* [ENUNCIADO DE LA TAREA]
Copia sin cambios el tramo que va desde la línea que contiene "The height and width of the screenshot is (720, 960)." hasta la línea que contiene "The height and width of the screenshot is (872, 1024).", ambas incluidas.

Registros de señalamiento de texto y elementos
---
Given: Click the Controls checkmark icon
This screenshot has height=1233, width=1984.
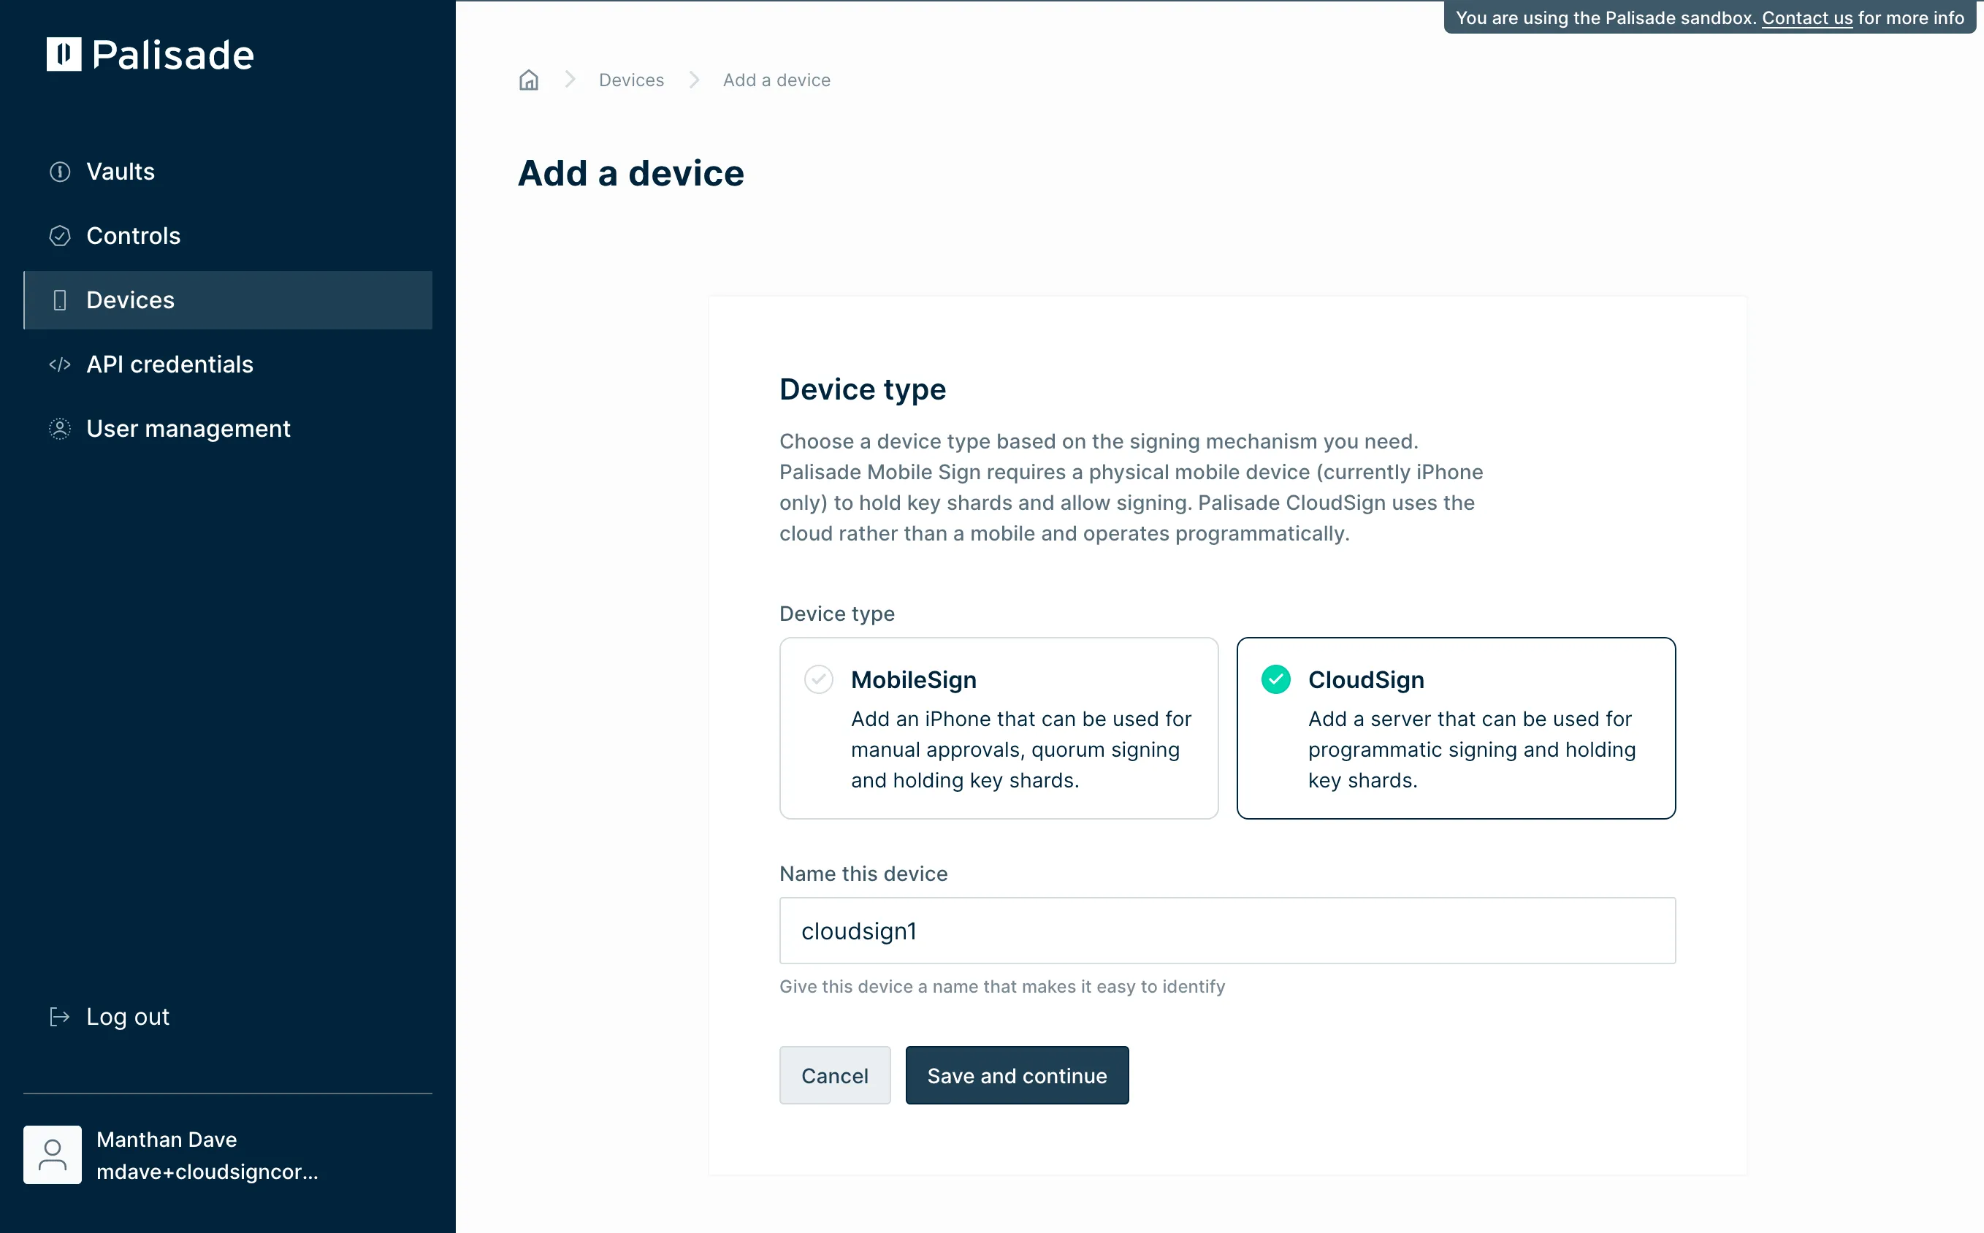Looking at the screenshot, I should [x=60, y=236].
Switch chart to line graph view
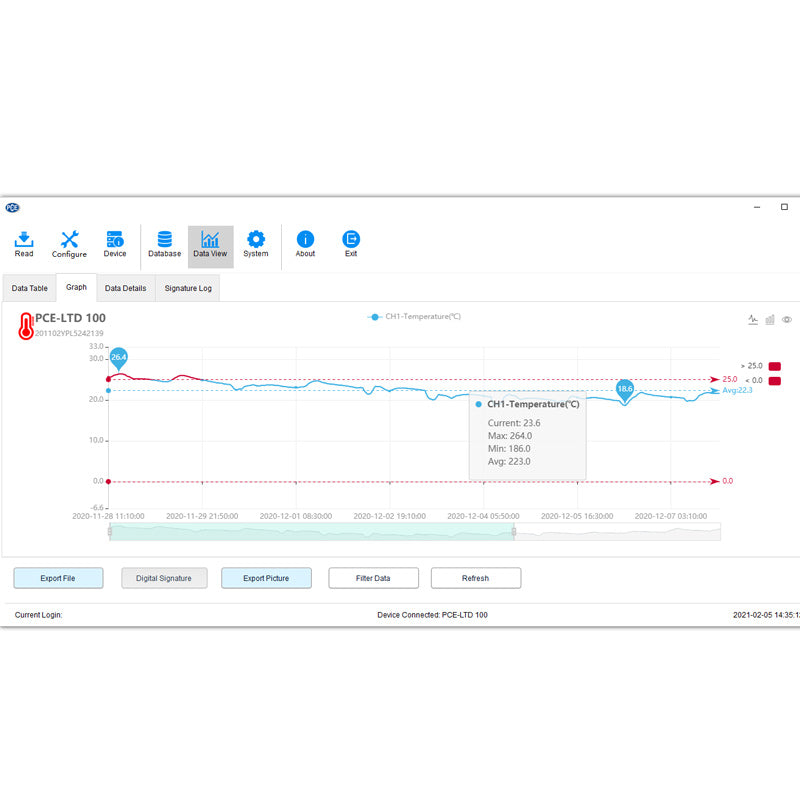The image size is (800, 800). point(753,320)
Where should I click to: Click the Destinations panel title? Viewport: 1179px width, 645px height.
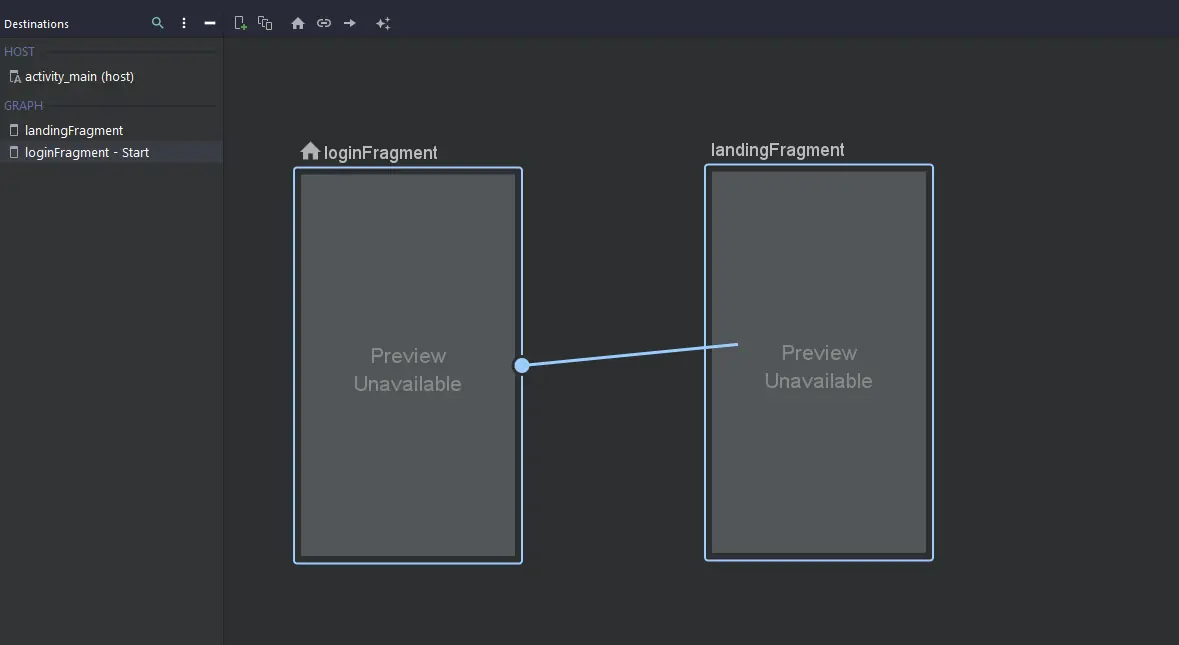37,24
---
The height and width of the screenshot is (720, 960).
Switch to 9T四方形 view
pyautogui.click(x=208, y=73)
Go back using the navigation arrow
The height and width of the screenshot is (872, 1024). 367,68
---
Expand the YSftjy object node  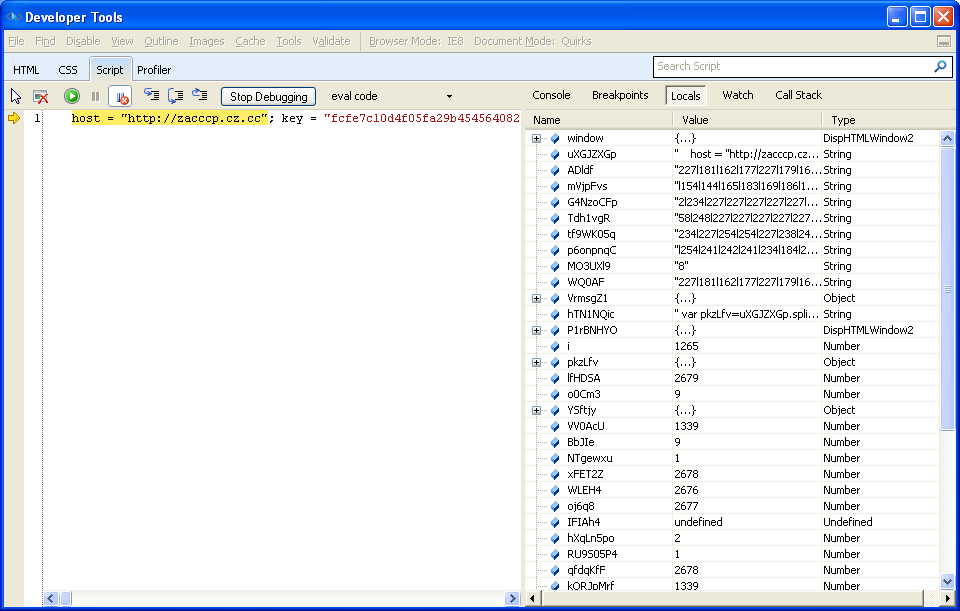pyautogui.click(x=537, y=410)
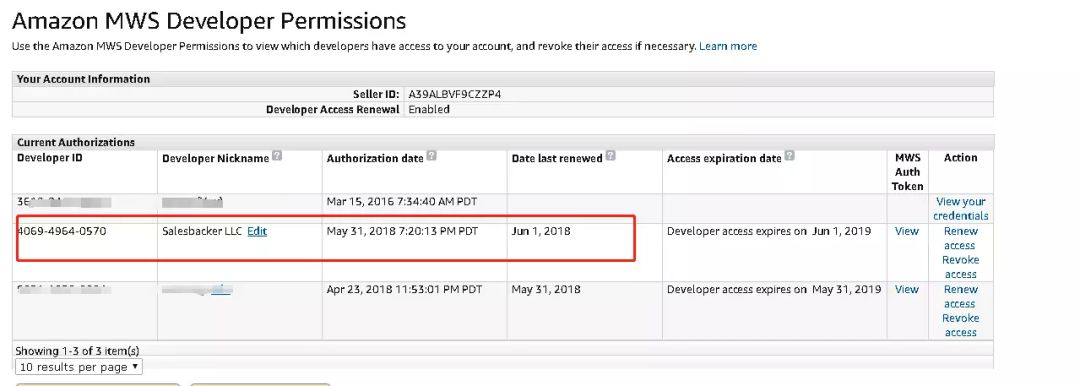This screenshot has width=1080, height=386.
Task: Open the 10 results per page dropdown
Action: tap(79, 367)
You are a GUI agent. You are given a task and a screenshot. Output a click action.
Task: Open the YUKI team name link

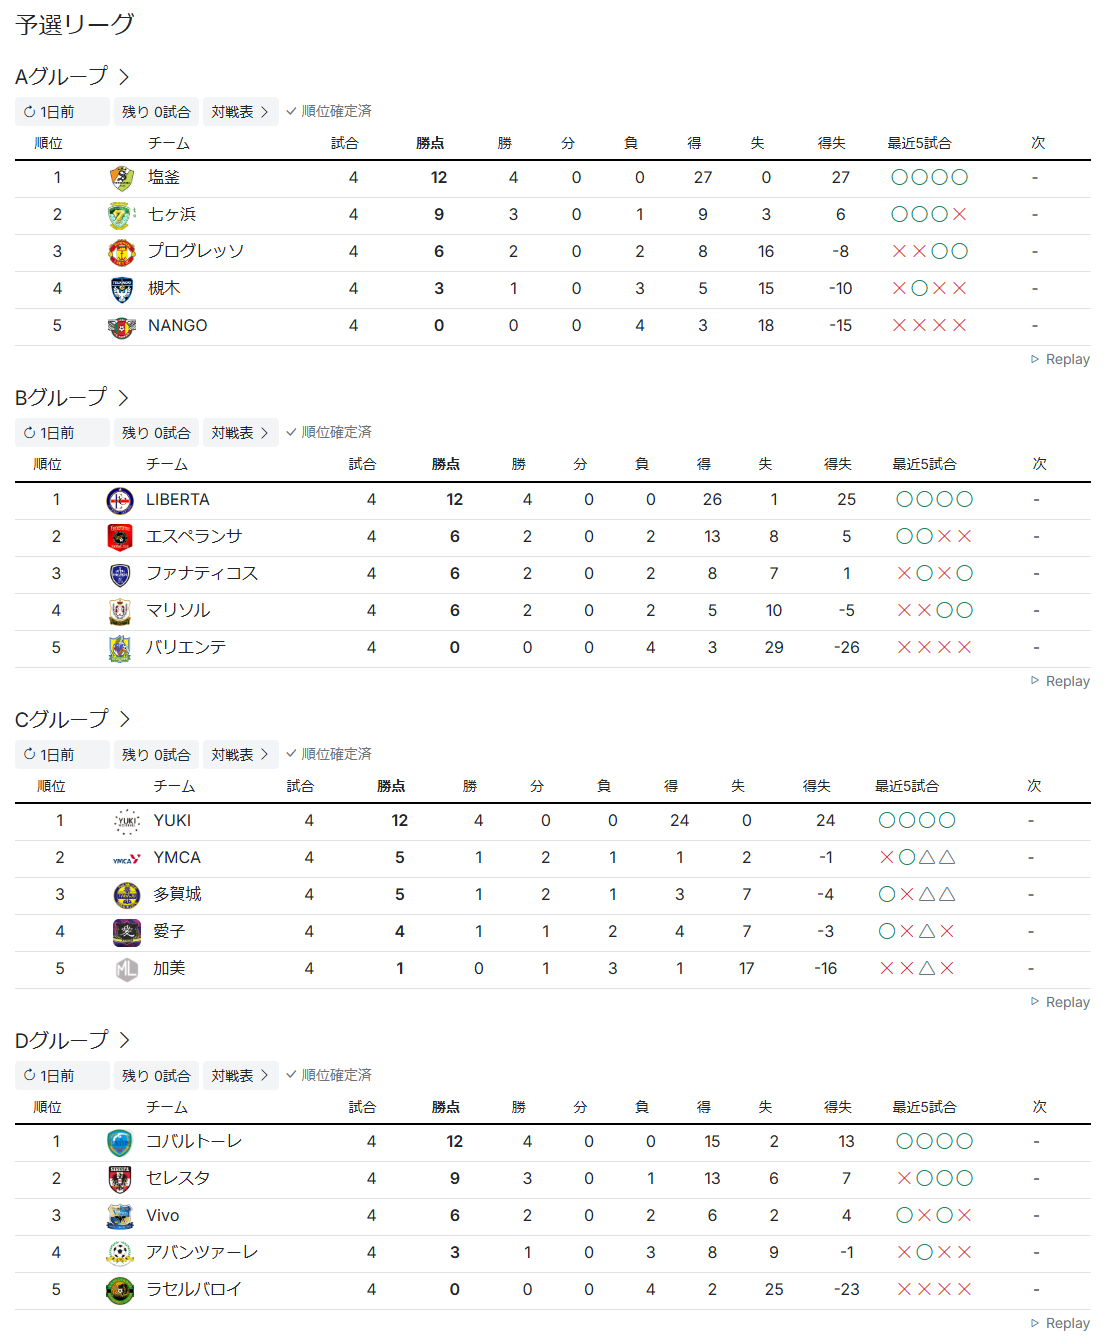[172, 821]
---
* [EJERCICIO RESUELTO]
The height and width of the screenshot is (720, 960).
Switch to 9T四方形 view
pyautogui.click(x=208, y=73)
Go back using the navigation arrow
The height and width of the screenshot is (872, 1024). 367,68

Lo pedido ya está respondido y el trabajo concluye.